EXERCISE DIRECTIONS
Nothing in the records may change. Print them all again.
-- DATA RECORDS follows --
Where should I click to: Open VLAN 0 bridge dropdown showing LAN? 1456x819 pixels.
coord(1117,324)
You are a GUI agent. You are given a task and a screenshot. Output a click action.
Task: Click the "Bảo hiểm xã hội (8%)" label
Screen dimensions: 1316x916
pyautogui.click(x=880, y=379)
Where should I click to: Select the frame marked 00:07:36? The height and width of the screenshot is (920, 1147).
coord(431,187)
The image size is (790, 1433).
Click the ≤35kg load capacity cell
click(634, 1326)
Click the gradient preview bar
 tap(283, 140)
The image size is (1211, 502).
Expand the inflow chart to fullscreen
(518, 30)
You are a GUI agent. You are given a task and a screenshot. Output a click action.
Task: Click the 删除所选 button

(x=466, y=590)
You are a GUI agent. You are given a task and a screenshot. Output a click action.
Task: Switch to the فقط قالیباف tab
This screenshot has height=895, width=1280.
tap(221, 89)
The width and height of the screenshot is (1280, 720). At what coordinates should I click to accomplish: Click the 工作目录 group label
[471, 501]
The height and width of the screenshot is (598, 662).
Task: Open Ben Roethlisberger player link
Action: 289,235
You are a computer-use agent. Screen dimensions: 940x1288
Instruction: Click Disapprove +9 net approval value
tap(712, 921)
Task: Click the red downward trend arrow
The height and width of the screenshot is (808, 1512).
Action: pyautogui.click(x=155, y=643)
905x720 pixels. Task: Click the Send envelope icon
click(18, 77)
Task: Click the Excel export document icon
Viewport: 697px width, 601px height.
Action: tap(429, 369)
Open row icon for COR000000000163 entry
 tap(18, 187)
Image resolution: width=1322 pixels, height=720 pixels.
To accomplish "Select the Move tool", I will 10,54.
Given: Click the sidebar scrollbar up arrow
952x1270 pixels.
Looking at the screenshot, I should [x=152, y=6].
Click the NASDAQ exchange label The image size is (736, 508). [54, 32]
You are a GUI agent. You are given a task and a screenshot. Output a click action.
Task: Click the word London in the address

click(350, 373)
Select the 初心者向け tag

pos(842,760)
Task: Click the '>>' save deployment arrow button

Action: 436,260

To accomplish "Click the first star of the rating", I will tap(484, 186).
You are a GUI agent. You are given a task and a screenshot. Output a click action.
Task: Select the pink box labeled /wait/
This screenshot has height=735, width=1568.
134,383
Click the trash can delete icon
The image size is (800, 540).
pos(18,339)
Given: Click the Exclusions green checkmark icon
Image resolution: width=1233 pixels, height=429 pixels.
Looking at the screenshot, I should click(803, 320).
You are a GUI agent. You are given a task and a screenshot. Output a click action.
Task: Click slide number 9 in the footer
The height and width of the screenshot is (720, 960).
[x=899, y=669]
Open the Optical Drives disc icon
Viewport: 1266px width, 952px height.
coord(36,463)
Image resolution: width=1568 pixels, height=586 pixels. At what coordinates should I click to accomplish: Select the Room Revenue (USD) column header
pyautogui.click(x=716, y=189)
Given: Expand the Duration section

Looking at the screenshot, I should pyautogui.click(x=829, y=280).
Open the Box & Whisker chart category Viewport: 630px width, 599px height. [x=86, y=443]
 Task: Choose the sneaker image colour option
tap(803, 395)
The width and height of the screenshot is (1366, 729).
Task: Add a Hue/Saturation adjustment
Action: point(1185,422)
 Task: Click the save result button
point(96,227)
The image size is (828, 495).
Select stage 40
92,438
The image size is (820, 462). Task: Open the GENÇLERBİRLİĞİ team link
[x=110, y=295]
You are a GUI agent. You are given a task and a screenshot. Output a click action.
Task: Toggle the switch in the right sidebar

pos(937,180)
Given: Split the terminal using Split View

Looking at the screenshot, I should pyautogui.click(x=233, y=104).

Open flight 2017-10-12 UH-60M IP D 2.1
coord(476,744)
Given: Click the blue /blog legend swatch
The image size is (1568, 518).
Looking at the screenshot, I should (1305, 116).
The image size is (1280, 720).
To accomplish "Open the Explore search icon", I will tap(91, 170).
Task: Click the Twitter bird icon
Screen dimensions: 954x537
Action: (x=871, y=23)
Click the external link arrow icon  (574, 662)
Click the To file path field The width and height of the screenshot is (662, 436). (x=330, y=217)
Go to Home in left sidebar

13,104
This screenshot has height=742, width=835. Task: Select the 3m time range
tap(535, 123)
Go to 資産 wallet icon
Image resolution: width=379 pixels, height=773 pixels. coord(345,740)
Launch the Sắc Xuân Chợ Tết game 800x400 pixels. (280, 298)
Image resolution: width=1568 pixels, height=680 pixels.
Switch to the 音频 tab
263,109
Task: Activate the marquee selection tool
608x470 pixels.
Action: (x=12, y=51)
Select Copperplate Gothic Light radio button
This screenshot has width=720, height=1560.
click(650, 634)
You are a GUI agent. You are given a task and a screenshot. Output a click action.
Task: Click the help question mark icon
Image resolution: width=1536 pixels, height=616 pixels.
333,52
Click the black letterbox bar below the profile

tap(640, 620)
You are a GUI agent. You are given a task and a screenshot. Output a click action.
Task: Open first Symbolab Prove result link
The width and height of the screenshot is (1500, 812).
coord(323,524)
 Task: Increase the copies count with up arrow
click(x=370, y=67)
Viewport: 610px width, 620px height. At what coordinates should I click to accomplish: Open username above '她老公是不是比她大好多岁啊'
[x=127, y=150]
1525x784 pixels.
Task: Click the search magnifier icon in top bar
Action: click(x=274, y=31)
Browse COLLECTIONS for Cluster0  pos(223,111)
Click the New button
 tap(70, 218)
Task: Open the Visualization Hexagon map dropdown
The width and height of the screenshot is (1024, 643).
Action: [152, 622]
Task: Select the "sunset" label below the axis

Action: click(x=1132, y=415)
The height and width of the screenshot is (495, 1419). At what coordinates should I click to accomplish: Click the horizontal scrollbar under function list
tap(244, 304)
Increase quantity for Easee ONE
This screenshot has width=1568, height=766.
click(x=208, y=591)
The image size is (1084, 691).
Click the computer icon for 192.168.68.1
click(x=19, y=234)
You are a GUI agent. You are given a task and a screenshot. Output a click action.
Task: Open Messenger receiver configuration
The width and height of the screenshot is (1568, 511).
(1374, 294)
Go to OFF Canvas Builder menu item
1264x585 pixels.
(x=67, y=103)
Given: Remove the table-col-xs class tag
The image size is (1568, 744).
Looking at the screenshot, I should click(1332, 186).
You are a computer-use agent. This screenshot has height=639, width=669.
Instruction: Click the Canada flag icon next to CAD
-- DATA RECORDS concluded --
COMPLETED EXERCISE
Where should I click to: Open VLAN 0 bridge dropdown showing LAN? 1456x819 pixels.
coord(1117,324)
You are a GUI agent. You are given a task and a screenshot. Output a click action.
Task: Click the "Bảo hiểm xã hội (8%)" label
Screen dimensions: 1316x916
pyautogui.click(x=880, y=379)
Where should I click to: Select the frame marked 00:07:36? The height and width of the screenshot is (920, 1147).
coord(431,187)
The image size is (790, 1433).
Click the ≤35kg load capacity cell
click(634, 1326)
Click the gradient preview bar
 tap(283, 140)
The image size is (1211, 502).
Expand the inflow chart to fullscreen
(518, 30)
You are a GUI agent. You are given a task and a screenshot. Output a click action.
Task: Click the 删除所选 button

(x=466, y=590)
You are a GUI agent. You are given a task and a screenshot. Output a click action.
Task: Switch to the فقط قالیباف tab
This screenshot has height=895, width=1280.
tap(221, 89)
The width and height of the screenshot is (1280, 720). At what coordinates should I click to accomplish: Click the 工作目录 group label
[471, 501]
The height and width of the screenshot is (598, 662).
Task: Open Ben Roethlisberger player link
Action: 289,235
You are a computer-use agent. Screen dimensions: 940x1288
Instruction: Click Disapprove +9 net approval value
tap(712, 921)
Task: Click the red downward trend arrow
The height and width of the screenshot is (808, 1512).
Action: pyautogui.click(x=155, y=643)
905x720 pixels. Task: Click the Send envelope icon
click(18, 77)
Task: Click the Excel export document icon
Viewport: 697px width, 601px height.
Action: tap(429, 369)
Open row icon for COR000000000163 entry
 tap(18, 187)
Image resolution: width=1322 pixels, height=720 pixels.
To accomplish "Select the Move tool", I will 10,54.
Given: Click the sidebar scrollbar up arrow
952x1270 pixels.
Looking at the screenshot, I should [x=152, y=6].
Click the NASDAQ exchange label The image size is (736, 508). [54, 32]
You are a GUI agent. You are given a task and a screenshot. Output a click action.
Task: Click the word London in the address

click(350, 373)
Select the 初心者向け tag

pos(842,760)
Task: Click the '>>' save deployment arrow button

Action: 436,260

To accomplish "Click the first star of the rating", I will tap(484, 186).
You are a GUI agent. You are given a task and a screenshot. Output a click action.
Task: Select the pink box labeled /wait/
This screenshot has height=735, width=1568.
134,383
Click the trash can delete icon
The image size is (800, 540).
pos(18,339)
Given: Click the Exclusions green checkmark icon
Image resolution: width=1233 pixels, height=429 pixels.
Looking at the screenshot, I should click(803, 320).
You are a GUI agent. You are given a task and a screenshot. Output a click action.
Task: Click slide number 9 in the footer
The height and width of the screenshot is (720, 960).
[x=899, y=669]
Open the Optical Drives disc icon
Viewport: 1266px width, 952px height.
coord(36,463)
Image resolution: width=1568 pixels, height=586 pixels. At what coordinates should I click to accomplish: Select the Room Revenue (USD) column header
pyautogui.click(x=716, y=189)
Given: Expand the Duration section

Looking at the screenshot, I should pyautogui.click(x=829, y=280).
Open the Box & Whisker chart category Viewport: 630px width, 599px height. [x=86, y=443]
 Task: Choose the sneaker image colour option
tap(803, 395)
The width and height of the screenshot is (1366, 729).
Task: Add a Hue/Saturation adjustment
Action: point(1185,422)
 Task: Click the save result button
point(96,227)
The image size is (828, 495).
Select stage 40
92,438
The image size is (820, 462). Task: Open the GENÇLERBİRLİĞİ team link
[x=110, y=295]
You are a GUI agent. You are given a task and a screenshot. Output a click action.
Task: Toggle the switch in the right sidebar

pos(937,180)
Given: Split the terminal using Split View

Looking at the screenshot, I should pyautogui.click(x=233, y=104).

Open flight 2017-10-12 UH-60M IP D 2.1
coord(476,744)
Given: Click the blue /blog legend swatch
The image size is (1568, 518).
Looking at the screenshot, I should (1305, 116).
The image size is (1280, 720).
To accomplish "Open the Explore search icon", I will tap(91, 170).
Task: Click the Twitter bird icon
Screen dimensions: 954x537
Action: (x=871, y=23)
Click the external link arrow icon  (574, 662)
Click the To file path field The width and height of the screenshot is (662, 436). (x=330, y=217)
Go to Home in left sidebar

13,104
This screenshot has height=742, width=835. Task: Select the 3m time range
tap(535, 123)
Go to 資産 wallet icon
Image resolution: width=379 pixels, height=773 pixels. coord(345,740)
Launch the Sắc Xuân Chợ Tết game 800x400 pixels. (280, 298)
Image resolution: width=1568 pixels, height=680 pixels.
Switch to the 音频 tab
263,109
Task: Activate the marquee selection tool
608x470 pixels.
Action: (x=12, y=51)
Select Copperplate Gothic Light radio button
This screenshot has width=720, height=1560.
click(650, 634)
You are a GUI agent. You are given a task and a screenshot. Output a click action.
Task: Click the help question mark icon
Image resolution: width=1536 pixels, height=616 pixels.
333,52
Click the black letterbox bar below the profile

tap(640, 620)
You are a GUI agent. You are given a task and a screenshot. Output a click action.
Task: Open first Symbolab Prove result link
The width and height of the screenshot is (1500, 812).
coord(323,524)
 Task: Increase the copies count with up arrow
click(x=370, y=67)
Viewport: 610px width, 620px height. At what coordinates should I click to accomplish: Open username above '她老公是不是比她大好多岁啊'
[x=127, y=150]
1525x784 pixels.
Task: Click the search magnifier icon in top bar
Action: click(x=274, y=31)
Browse COLLECTIONS for Cluster0  pos(223,111)
Click the New button
 tap(70, 218)
Task: Open the Visualization Hexagon map dropdown
The width and height of the screenshot is (1024, 643).
Action: [152, 622]
Task: Select the "sunset" label below the axis

Action: click(x=1132, y=415)
The height and width of the screenshot is (495, 1419). At what coordinates should I click to accomplish: Click the horizontal scrollbar under function list
tap(244, 304)
Increase quantity for Easee ONE
This screenshot has width=1568, height=766.
click(x=208, y=591)
The image size is (1084, 691).
Click the computer icon for 192.168.68.1
click(x=19, y=234)
You are a GUI agent. You are given a task and a screenshot. Output a click action.
Task: Open Messenger receiver configuration
The width and height of the screenshot is (1568, 511).
(1374, 294)
Go to OFF Canvas Builder menu item
1264x585 pixels.
(x=67, y=103)
Given: Remove the table-col-xs class tag
The image size is (1568, 744).
Looking at the screenshot, I should click(1332, 186).
You are a computer-use agent. This screenshot has height=639, width=669.
Instruction: Click the Canada flag icon next to CAD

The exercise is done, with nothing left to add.